Last week I pointed out a new paper by Denes Szucs and John Ioannidis, *When null hypothesis significance testing is unsuitable for research: a reassessment*.^{1} I mentioned that P-values from small, noisy studies are likely to be misleading. Last April, Raghu Parthasarathy at The Eighteenth Elephant had a long post on a more fundamental problem with P-values: they encourage binary thinking. Why is this a problem?

- “Binary statements can’t be sensibly combined” when measurements have noise.
- “It is almost never necessary to combine boolean statements.”
- “Everything always has an effect.”

Those brief statements probably won’t make any sense,^{2} so head over to The Eighteenth Elephant to get the full explanation. The post is a bit long, but it’s easy to read, and well worth your time.

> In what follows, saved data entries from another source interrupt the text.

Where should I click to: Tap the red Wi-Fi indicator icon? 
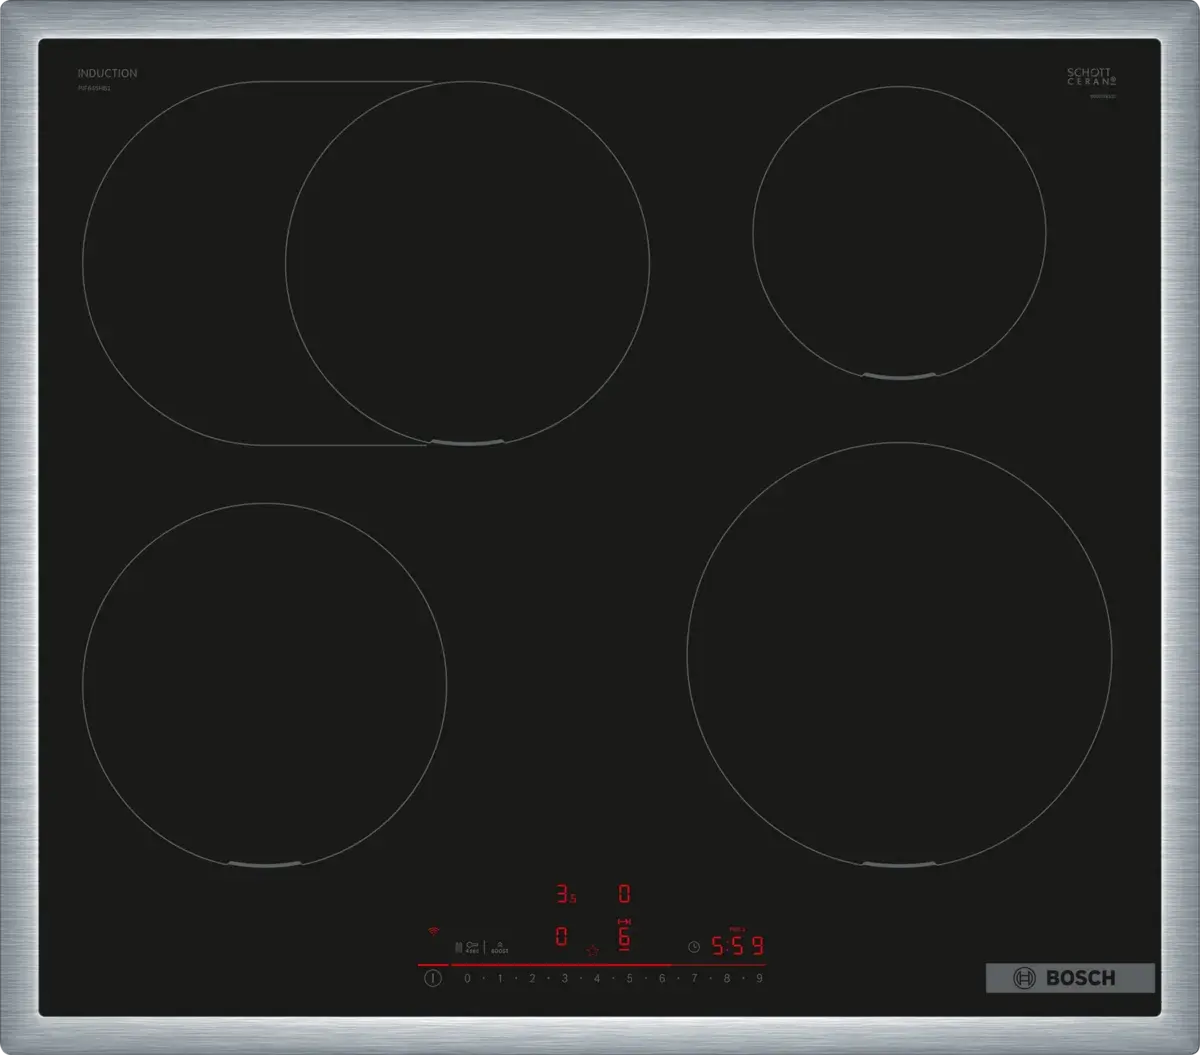(x=434, y=931)
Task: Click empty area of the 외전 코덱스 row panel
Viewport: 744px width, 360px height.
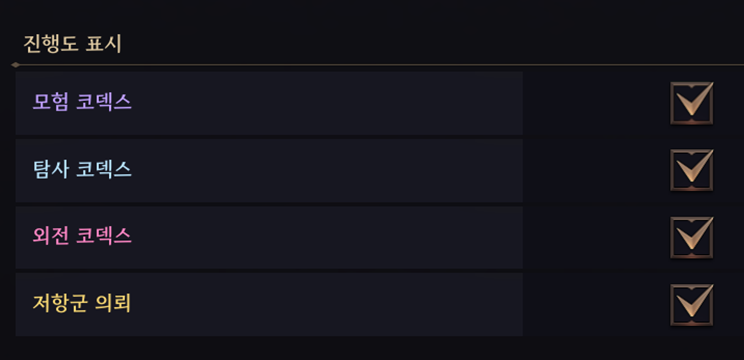Action: [x=327, y=238]
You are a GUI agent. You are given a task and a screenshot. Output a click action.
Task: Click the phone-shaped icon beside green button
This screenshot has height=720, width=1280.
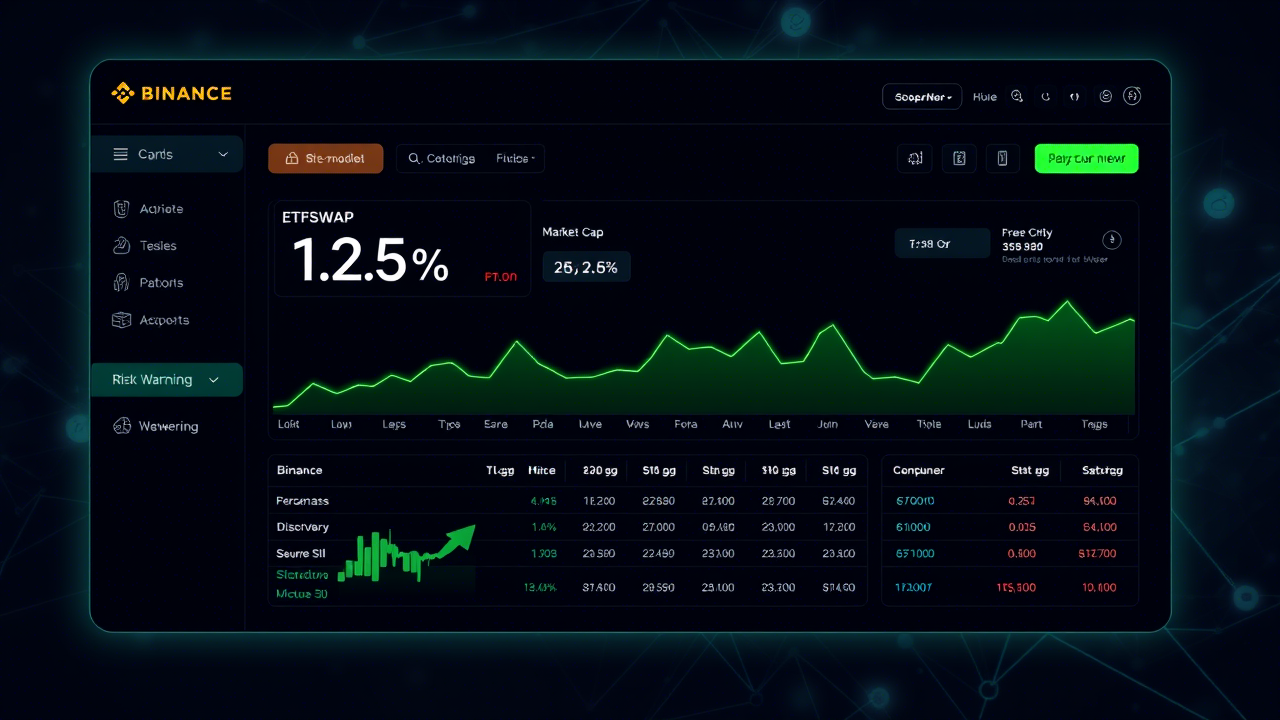pyautogui.click(x=1002, y=158)
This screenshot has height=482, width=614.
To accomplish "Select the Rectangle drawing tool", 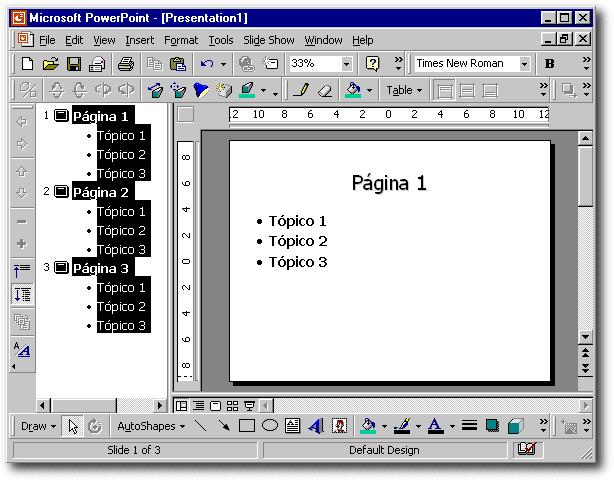I will (x=247, y=426).
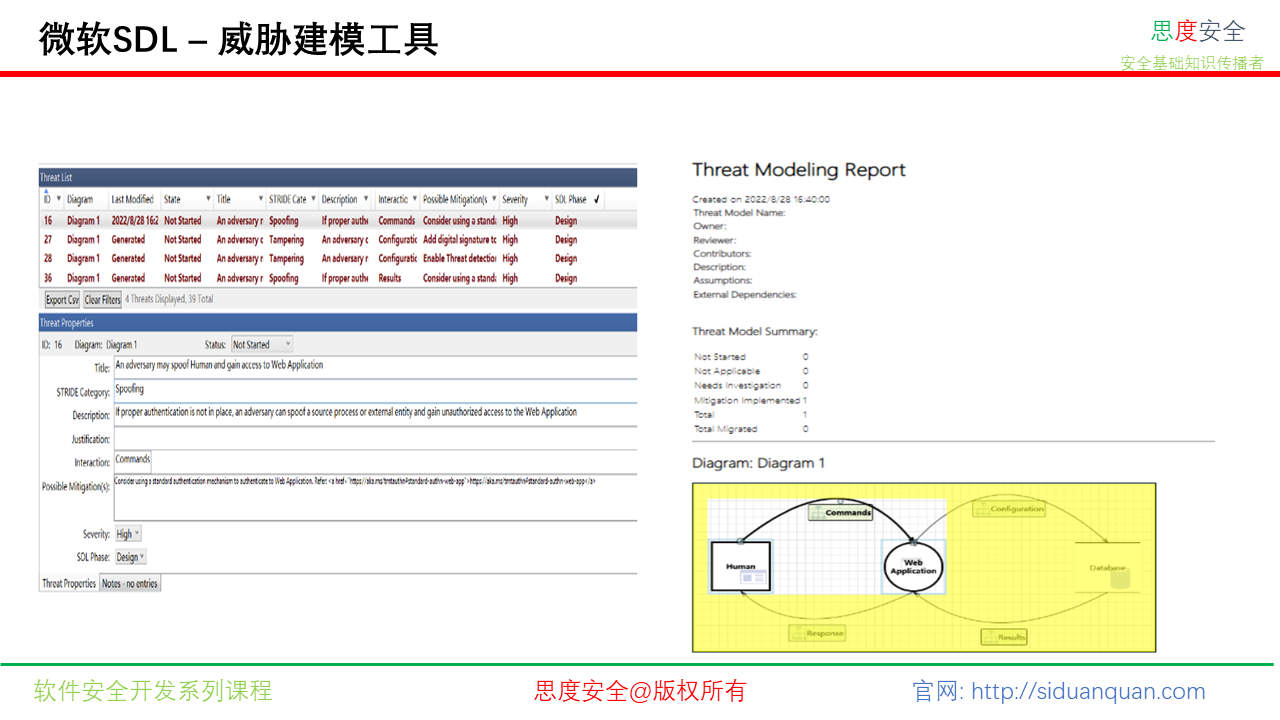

Andrew Gelman recently linked to Parthasarathy’s post and adds one more observation on how P-values are problematic: they are “interpretable only under the null hypothesis, yet the usual purpose of the p-value in practice is to reject the null.” In other words, P-values are derived assuming the null hypothesis is true. They tell us what the chances of getting the data we got are if the null hypothesis were true. Since we typically don’t believe the null hypothesis is true, the P-value doesn’t correspond to anything meaningful.

To take Gelman’s example, suppose we had an experiment with a control, treatment A, and treatment B. Our data suggest that treatment A is not different from control (P=0.13) but that treatment B is different from the control (P=0.003). That’s pretty clear evidence that treatment A and treatment B are different, right? Wrong.

P=0.13 corresponds to a treatment-control difference of 1.5 standard deviations; P=0.003, to a treatment-control difference of 3.0 standard deviations, a difference of 1.5 standard deviations, which corresponds to a P-value of 0.13. Why the apparent contradiction? Because if we want to say that treatment A and treatment B, we need to compare them directly to each other. When we do so, we realize that we don’t have any evidence that the treatments are different from one another.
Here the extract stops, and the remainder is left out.